Automated VD measurements for the SCP and DCP were obtained before and after the three injections of IVB by using the built-in Early Treatment Diabetic Retinopathy Study (ETDRS) map, which was manually centered on the foveal avascular zone (FAZ) and divided the macula into nine areas. VD was defined as the total number of pixels occupied by blood vessels within an area divided by the total number of pixels in that area multiplied by 100. Other automated measurements, including whole-image vascularity (VD in the whole 6 × 6 mm image) and total parafoveal and perifoveal VD were also directly obtained from the machine. The changes in values 1 month after the third injection were calculated. A single investigator who was blinded to the treatment response (A.G.E) manually measured the FAZ area by means of ImageJ (National Institutes of Health, Bethesda, Maryland) using the full retinal thickness image before and after the three injections for each group.

Statistical Analysis

SPSS^® Statistics version 22.0 (IBM Corp, Armonk, NY) was used to analyze data. Data are presented as mean (± SD) for continuous variables. For the analysis, visual acuities were transformed from presenting Snellen acuities to a log minimum angle of resolution (LogMAR) scale. After testing normality with Shapiro–Wilk test, normally distributed data were analyzed and compared by means of the Student’s t-test, while non-parametric Mann–Whitney U and Wilcoxon Signed Ranks tests were used for analyzing and comparing non-normally distributed data. The chi-square test was used to analyze categorical data. The relationship between VD and each ocular parameter was assessed by univariate linear regression analysis. Significance of the obtained results was judged at the 5% level (p < 0.05). A multiple regression analysis was performed to create a predictive model for factors related to early treatment response. A nonlinear, weighted least-squares model was used to construct a receiver operator characteristic (ROC) curve. The ROC curve was obtained by plotting sensitivity against 1 – specificity, calculated for each value observed. The area under the ROC curve (AUC) was used to compare the performance of the parameters used to segregate eyes with a treatment response from those that displayed stable or worse conditions.

Results

Thirty-nine eyes of 25 patients with DME that received three monthly anti-VEGF injections of bevacizumab were identified. However, three of the eyes from two patients had excessive imaging artifacts and/or insufficient signal strength necessitating their exclusion. This left 36 eyes of 23 patients for inclusion in the final analysis of the study. Twenty of these eyes were in female patients (56%). The mean age of the patients was 54.4 (± 6.7) years. Five eyes from three patients had Type 1 diabetes (14%). Two eyes were pseudophakic (6%). Eighteen of these eyes from 14 patients were found to have an early treatment response, while 18 eyes from 13 patients showed no improvement or even worsened (three eyes, 17%) after treatment with IVB. Four patients each had an eye in both groups, indicating an asymmetric response to treatment. No patient had an increase in retinopathy severity level, laser, or other ophthalmic treatments over the course of the study. During follow-up, no ocular or systemic side effects were observed that could be attributed to intravitreal injections. Additional characteristics of the study population are presented in Table 1. There were no demographic differences between early response and treatment refractory eyes.

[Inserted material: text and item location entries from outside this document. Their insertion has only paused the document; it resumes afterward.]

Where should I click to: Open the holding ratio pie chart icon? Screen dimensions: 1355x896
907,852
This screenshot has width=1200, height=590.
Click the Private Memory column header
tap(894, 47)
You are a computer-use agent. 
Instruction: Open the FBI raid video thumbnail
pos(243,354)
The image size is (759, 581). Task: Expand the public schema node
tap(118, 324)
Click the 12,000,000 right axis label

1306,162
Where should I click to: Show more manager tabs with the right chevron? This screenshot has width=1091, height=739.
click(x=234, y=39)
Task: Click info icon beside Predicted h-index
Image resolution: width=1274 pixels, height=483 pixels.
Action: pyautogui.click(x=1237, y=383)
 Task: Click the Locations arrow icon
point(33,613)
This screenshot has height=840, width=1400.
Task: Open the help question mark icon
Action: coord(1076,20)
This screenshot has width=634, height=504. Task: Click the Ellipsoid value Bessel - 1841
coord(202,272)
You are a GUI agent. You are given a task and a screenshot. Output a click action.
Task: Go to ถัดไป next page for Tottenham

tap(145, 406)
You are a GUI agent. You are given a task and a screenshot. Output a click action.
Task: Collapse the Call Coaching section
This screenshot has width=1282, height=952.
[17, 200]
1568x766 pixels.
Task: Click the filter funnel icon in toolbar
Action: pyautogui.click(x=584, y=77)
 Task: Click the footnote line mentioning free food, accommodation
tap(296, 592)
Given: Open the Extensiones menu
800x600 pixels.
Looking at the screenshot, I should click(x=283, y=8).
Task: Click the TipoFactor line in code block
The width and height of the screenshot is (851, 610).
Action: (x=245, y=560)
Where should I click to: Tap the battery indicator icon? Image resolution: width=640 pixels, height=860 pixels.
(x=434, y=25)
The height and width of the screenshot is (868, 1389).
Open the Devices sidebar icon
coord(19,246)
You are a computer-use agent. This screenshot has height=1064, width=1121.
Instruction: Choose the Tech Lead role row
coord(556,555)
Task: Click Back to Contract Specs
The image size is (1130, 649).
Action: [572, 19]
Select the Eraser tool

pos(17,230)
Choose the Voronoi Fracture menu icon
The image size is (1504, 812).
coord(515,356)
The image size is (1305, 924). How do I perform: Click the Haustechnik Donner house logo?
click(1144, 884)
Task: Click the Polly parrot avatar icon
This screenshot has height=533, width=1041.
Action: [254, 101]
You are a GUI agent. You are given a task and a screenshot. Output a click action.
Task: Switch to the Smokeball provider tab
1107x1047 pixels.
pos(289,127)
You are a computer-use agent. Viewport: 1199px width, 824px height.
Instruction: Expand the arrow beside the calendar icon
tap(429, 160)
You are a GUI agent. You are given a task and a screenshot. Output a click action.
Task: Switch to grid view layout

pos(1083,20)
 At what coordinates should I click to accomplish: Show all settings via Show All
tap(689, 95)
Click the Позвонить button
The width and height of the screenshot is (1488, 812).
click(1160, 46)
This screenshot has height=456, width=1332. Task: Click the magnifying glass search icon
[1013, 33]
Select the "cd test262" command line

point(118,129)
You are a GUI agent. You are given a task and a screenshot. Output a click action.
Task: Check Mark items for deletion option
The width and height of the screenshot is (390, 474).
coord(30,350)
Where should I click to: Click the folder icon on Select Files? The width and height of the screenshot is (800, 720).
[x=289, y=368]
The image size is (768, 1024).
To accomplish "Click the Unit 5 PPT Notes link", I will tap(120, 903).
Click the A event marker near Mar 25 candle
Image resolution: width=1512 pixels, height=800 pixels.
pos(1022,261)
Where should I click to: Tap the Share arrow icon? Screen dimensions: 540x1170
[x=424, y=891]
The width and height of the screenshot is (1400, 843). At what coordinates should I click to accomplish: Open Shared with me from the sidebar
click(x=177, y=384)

Table 1 Baseline Demographic Characteristics

Visual and Anatomical Outcomes

After treatment with three IVB injections, there was an improvement in both BCVA (∆LogMAR −0.21 ± 0.27, p < 0.001) and CMT (∆CMT −89 ± 137 µm, p < 0.001) (Table 2). However, not all eyes responded equally well to treatment. Eyes with an early anatomical response gained significantly more acuity compared with eyes that showed no anatomical improvement or even worsened after treatment with IVB (∆LogMAR −0.35 ± 0.32 versus ∆LogMAR −0.07 ± 0.07, p < 0.0001). At the same time, early response eyes had worse starting visual acuity compared with their counterparts (LogMAR 0.84 ± 0.41 versus LogMAR 0.51 ±0.15, p = 0.003), and larger starting CMTs (490 ± 135 µm versus 353 ± 70 µm, p = 0.018), which may have partially accounted for the larger changes observed (Table 3). The baseline FAZ was also smaller in eyes that responded early (0.309 ±0.098 mm² versus 0.413 ± 0.095 mm², p = 0.003) and the baseline VD was greater in the fovea of these patients (SCP 24.86 ± 6.9% versus 19.98 ± 7.1% [p = 0.045], and DCP 32.30% ± 4.88% versus 26.95 ± 7.25% [p = 0.028]). Finally, the VD of the superior parafovea of the SCP, which has been suggested to be an important biomarker for DR and its progression,^17,23 was also denser among the eyes in the early response group (44.14% ± 6.08% versus 38.22% ± 5.47%, p = 0.004). Interestingly, these initial differences in the FAZ size and in some of the VD measurements on OCTA resolved between the two groups after treatment; however, some differences in VD measurements between both groups, such as the total and temporal parafoveal VD, persisted (Table 3). The magnitude of the effect of the three IVB injections on OCTA parameters was also different between the groups (Supplementary Table S1).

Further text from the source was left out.